This August 16, 2014 photo shows women taking part in the Portland African American Health Coalition's Soul Stroll. The event encourages women and men to improve their health through exercise and healthy lifestyle choices. Photo: Helen Silvis
A new women’s health study ranked the state of Washington #22 nationally and gave it a C+ grade, while Oregon was listed at #26 and given a C.
That’s according to the 2014 Women’s Health Report Card released last week by the Alliance for a Just Society.
The non-partisan think-tank boils down government statistics on health issues facing women as a whole, as well as broken down by race, tallying government research data points into focused grades and rankings
The study was carried out in cooperation with Washington Community Action Network, Oregon Action, the Center for Intercultural Organizing, and grassroots nonprofits around the country.
Washington was graded C+ for coverage (#22); C for access (#24), and C for outcomes (#24). On access, Oregon earned a C- (30th); on coverage, a C (#24); and on outcomes, Oregon earned a C grade (#25).
The report shows that among non-elderly women in 2013, 14.7 percent had no health insurance in Washington State, while 15.8 percent lacked insurance in Oregon.
It’s unclear how the roll-out of the Affordable Care Act has impacted that so far.
“Politicians must put aside partisan bickering, advocate for women, and take action to improve women’s health by moving forward with a proactive health equity agenda,” said Alliance for a Just Society Executive Director LeeAnn Hall.
The 2014 Women’s Health Report Card draws on government data to rank each state on 30 specific health measures. Researchers from the Alliance use the numbers to build state rankings and grades, analyze race-based disparities, and offer specific recommendations for state action to improve women’s health.
The best-ranked states were: Delaware (#1), Massachusetts (#2), Vermont (#3), Hawaii (#4), and Connecticut (#5).
Those with the worst scores by and large are states that refused President Barack Obama’s offer of expanded Medicare coverage, including Texas (#50), Montana (#49), Georgia (#48), and Florida (#47); Nevada (#46) did expand federal coverage.
The study tracks racial disparities in community health as they are impacted in three areas: health coverage for women; women’s access to care; and women’s health outcomes.
This year’s report indicated racial disparities remain significant, and that even the two states that received A's in every area could improve.
“In 28 states, the uninsured rate for black women was at least 10 percent higher than for women overall; in 17 states, it was at least 20 percent higher,” according to the report.
“The disparities were even wider for Latina women: in 49 states, the uninsured rate for Latina women was at least 20 percent higher than for women overall; in 44 states, it was at least 50 percent higher; and in 18 states, it was at least twice as high.”
Specifically, the report called out the hypertension rate for Black women nationally; the diabetes rate for Latina women; asthma rates for Native American women; and the infant mortality rate for Black, Hispanic and Native American women.
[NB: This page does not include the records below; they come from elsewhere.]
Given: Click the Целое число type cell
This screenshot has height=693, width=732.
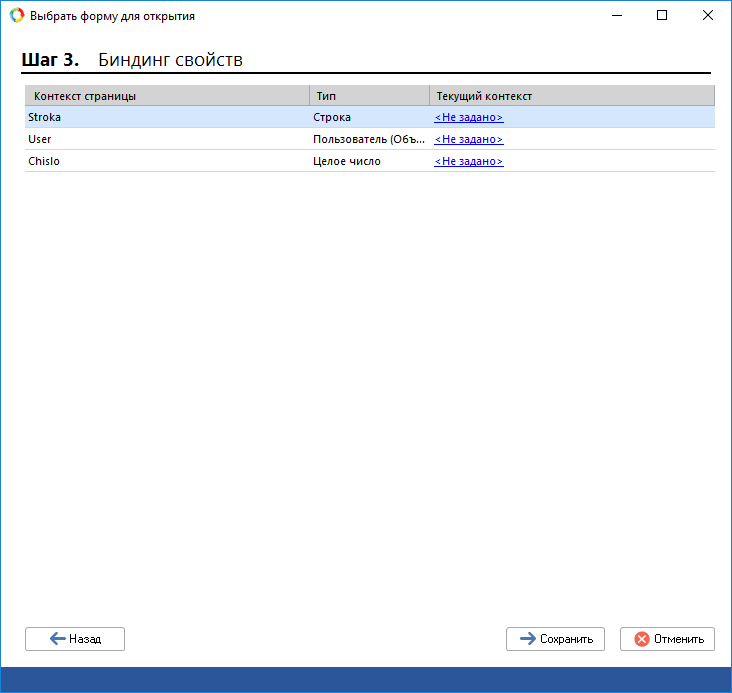Looking at the screenshot, I should (x=347, y=161).
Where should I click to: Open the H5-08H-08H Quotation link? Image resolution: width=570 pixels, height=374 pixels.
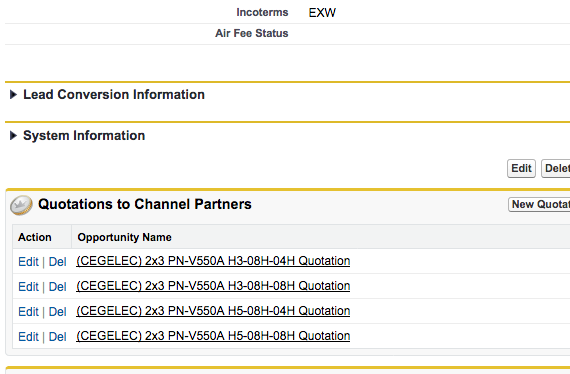pyautogui.click(x=213, y=336)
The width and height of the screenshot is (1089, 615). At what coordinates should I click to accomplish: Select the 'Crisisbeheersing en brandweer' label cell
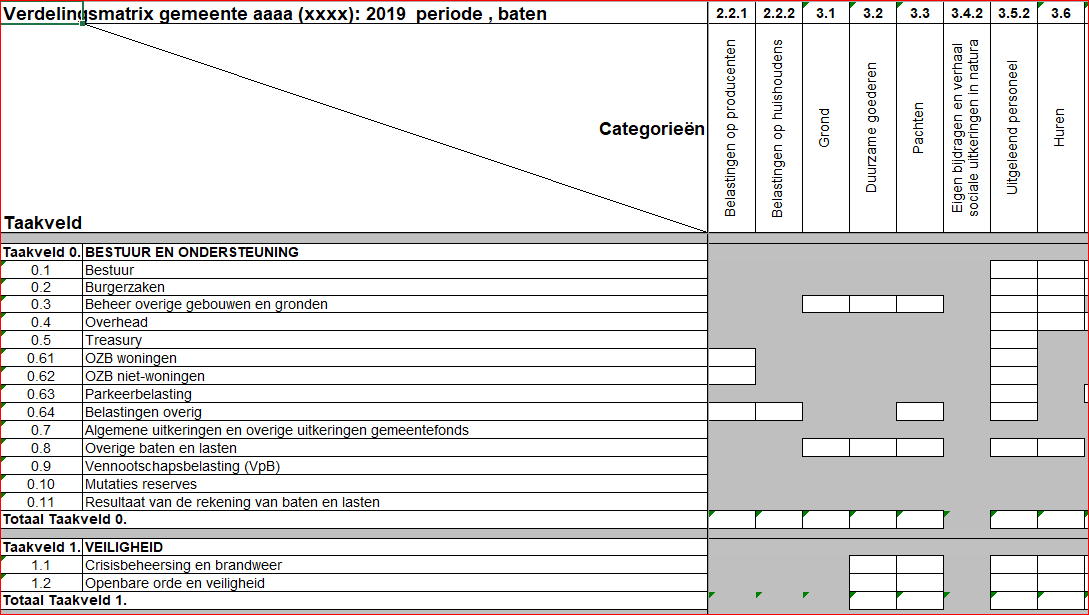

“This report card shows Oregon has an average record on women’s health. Though this is better than a failing grade, it’s not nearly good enough for women and the families that depend on them, and especially for women of color,” said Darlene Huntress, executive director of Oregon Action.
“These grades should serve as an urgent call to action for Oregon leaders,” she said. “It’s time to get past political gridlock and take concerted action to improve women’s health. Legislators must take steps that invest in community-based outreach and health coverage enrollment strategies targeted toward low-income women and communities of color.”
The report includes a detailed list of policy recommendations, including: Implement Medicare expansion in all states that have failed to do it; invest in community-based outreach and insurance enrollment strategies targeted towards women of color and low-income communities; and push for better competition and oversight on health plans offered through the marketplace.
On women’s access to care, the report recommends: Enforcing strong standards to ensure timely care; make sure women have full access to reproductive care; invest in workforce diversity; strengthen cultural competency; and ease provider shortages by investing in community clinics and services in underserved areas.
On health outcomes, the report recommends: More investment in preventive care; improve chronic disease management; and improve data collection.
The report’s Oregon findings were endorsed by US Rep. Suzanne Bonamici, who is running for re-election.
"All women deserve access to quality, affordable health care and family planning services," Bonamici said. “Cancer screenings, immunizations, and reproductive care can help prevent more serious health problems that, if left untreated, will ultimately lead to higher health care costs.
“No one should go without seeing a doctor or health care provider because of inability to pay. Although the report shows progress, we still have work to do until all Oregonians and Americans - women, men and children - can access the care they need."